:: TASK DETAILS ::
Every line containing "name" should be identified and copied from the data below.

:: DATA LISTING ::
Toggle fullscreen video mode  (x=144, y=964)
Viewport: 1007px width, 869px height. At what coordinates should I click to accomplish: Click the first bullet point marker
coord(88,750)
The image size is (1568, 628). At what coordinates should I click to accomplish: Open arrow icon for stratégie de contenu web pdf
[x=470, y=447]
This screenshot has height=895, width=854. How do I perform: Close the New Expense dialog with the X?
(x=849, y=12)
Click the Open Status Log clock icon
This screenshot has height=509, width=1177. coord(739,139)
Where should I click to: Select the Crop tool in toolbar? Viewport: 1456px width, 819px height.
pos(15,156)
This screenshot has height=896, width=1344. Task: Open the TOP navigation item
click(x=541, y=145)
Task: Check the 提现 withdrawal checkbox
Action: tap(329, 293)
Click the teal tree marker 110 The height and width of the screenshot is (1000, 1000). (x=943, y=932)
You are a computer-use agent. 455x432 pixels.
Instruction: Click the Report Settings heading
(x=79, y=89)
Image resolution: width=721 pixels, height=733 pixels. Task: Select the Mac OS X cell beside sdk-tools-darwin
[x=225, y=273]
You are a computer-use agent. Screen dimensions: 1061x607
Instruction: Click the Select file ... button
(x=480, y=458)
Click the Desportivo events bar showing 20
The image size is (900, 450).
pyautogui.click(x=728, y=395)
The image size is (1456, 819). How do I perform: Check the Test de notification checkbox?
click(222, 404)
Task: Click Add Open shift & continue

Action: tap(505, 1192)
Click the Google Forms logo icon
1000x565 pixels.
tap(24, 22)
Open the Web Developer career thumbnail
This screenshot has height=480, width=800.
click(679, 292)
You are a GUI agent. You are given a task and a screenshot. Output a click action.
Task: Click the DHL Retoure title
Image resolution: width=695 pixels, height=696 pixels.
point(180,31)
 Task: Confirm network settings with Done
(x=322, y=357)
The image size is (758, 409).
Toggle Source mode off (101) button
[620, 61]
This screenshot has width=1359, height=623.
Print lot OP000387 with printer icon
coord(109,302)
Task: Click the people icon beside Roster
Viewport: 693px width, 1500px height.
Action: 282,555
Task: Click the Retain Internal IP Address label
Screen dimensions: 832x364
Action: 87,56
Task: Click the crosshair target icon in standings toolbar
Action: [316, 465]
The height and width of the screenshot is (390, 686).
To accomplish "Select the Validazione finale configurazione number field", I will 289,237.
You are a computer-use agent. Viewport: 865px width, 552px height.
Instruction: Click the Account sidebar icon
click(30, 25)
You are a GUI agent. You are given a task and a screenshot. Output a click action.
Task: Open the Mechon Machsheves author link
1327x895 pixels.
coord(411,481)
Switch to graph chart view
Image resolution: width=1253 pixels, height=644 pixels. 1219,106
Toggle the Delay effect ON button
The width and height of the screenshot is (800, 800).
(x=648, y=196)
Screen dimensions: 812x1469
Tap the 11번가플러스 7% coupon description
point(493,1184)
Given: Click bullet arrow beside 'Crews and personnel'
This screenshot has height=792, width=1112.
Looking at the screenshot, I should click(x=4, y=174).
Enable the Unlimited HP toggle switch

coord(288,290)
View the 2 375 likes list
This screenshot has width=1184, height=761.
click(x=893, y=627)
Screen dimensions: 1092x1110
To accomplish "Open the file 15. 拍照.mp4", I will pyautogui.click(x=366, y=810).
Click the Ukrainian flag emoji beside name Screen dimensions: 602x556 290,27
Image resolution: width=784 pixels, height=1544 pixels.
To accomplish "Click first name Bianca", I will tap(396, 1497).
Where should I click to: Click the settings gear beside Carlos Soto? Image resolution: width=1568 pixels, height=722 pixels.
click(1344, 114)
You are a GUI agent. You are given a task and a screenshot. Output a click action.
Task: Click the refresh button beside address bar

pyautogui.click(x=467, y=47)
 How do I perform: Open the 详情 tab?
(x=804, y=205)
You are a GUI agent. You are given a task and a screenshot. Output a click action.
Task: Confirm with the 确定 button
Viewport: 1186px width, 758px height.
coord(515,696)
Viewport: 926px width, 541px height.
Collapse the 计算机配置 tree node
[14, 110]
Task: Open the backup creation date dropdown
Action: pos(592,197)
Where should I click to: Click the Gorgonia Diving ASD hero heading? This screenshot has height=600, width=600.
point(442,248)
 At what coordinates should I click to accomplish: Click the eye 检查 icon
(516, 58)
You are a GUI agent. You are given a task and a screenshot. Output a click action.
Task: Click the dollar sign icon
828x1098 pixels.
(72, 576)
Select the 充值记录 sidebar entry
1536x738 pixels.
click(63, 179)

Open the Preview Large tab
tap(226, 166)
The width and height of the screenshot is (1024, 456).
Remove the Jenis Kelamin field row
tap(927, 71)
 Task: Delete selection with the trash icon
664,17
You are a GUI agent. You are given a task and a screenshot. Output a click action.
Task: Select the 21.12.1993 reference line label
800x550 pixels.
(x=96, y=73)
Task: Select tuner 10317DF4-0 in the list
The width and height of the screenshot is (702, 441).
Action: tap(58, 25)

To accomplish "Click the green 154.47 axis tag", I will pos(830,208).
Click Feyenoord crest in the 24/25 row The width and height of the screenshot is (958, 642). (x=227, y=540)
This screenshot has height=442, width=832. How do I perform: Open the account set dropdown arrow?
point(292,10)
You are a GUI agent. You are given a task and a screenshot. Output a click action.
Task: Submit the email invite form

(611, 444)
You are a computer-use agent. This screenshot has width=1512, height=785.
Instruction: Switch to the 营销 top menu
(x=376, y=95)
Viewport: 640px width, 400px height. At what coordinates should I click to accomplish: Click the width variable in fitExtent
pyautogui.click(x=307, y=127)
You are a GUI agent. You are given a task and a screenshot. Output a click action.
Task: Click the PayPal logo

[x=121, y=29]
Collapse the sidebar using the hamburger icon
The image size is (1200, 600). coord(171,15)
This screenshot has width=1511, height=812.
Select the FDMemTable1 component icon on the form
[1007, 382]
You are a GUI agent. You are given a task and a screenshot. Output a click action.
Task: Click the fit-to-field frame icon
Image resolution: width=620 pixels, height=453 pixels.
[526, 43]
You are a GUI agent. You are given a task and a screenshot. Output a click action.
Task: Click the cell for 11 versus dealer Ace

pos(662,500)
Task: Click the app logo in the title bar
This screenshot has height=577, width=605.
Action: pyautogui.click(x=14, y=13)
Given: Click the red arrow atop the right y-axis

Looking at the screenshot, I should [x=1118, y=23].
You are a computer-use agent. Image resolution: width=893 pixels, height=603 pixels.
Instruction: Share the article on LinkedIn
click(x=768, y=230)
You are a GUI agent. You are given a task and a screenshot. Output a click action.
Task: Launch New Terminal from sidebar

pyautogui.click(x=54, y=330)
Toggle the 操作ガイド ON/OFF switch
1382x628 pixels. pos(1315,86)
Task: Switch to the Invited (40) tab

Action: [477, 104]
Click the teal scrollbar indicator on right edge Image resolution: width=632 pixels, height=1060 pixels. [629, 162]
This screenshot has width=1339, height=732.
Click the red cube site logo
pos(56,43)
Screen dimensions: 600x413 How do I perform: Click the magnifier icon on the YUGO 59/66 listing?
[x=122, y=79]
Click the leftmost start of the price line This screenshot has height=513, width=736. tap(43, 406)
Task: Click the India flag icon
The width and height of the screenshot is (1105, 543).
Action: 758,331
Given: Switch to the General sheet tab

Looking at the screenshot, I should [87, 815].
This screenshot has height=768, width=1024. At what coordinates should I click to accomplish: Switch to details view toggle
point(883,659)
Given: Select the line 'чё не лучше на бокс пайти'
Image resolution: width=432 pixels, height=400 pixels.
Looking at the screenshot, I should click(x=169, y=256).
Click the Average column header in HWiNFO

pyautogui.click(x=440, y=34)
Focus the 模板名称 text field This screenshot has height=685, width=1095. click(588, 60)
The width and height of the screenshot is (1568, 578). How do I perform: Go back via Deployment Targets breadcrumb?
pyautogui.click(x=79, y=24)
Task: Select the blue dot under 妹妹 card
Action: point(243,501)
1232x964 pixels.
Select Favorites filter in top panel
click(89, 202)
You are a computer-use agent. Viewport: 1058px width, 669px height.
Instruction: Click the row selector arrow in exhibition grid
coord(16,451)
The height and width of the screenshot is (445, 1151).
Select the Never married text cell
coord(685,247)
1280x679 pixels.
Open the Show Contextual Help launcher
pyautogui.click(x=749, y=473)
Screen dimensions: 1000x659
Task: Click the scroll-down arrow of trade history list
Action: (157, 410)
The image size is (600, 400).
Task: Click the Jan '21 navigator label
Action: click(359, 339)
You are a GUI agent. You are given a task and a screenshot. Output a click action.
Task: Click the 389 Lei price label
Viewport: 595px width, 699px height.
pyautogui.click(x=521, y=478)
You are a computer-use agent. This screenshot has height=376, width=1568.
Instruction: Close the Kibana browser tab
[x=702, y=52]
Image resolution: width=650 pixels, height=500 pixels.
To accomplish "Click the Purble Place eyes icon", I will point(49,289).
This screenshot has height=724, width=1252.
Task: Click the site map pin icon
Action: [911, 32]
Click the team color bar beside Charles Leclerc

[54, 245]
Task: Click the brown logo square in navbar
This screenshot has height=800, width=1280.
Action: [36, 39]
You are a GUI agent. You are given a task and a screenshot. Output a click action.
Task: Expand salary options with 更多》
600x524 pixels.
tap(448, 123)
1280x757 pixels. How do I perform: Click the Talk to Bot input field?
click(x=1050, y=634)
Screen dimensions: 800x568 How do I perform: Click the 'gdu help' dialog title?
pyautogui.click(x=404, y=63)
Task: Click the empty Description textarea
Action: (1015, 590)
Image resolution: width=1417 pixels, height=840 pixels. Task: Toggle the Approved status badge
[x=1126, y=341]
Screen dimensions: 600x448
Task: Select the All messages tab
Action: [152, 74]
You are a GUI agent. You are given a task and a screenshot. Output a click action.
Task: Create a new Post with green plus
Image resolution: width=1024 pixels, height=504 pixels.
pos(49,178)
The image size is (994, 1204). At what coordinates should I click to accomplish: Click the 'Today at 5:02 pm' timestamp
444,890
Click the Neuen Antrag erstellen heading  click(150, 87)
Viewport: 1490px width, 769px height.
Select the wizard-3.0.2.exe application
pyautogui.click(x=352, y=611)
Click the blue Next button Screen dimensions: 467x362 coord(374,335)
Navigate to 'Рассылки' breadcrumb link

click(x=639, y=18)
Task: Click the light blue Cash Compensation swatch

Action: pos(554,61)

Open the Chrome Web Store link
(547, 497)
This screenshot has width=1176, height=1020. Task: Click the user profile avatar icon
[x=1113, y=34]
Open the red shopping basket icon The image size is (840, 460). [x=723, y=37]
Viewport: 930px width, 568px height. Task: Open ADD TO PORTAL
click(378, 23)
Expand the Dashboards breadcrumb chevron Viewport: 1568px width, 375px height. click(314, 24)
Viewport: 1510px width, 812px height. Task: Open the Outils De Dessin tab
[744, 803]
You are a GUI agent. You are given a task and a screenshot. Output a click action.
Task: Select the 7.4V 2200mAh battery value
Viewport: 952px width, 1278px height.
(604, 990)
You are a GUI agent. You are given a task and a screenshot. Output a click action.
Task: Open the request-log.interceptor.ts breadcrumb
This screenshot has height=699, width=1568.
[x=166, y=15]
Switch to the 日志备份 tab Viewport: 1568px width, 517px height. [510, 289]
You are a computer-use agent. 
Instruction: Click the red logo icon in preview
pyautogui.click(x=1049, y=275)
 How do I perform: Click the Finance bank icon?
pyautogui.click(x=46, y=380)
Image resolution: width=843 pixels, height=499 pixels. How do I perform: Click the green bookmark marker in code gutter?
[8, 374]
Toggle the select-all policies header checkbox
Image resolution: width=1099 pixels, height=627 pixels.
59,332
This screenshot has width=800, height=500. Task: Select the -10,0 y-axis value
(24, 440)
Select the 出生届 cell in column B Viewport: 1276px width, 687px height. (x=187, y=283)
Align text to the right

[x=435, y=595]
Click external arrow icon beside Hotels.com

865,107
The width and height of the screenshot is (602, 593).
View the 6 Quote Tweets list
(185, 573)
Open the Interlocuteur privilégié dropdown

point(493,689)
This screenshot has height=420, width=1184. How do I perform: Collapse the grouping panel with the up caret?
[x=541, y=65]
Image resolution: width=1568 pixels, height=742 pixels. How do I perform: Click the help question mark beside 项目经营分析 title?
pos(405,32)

:: EXERCISE OUTPUT ::
Click the Ukrainian flag emoji beside name Screen dimensions: 602x556 290,27
To accomplish "Click first name Bianca", I will tap(396, 1497).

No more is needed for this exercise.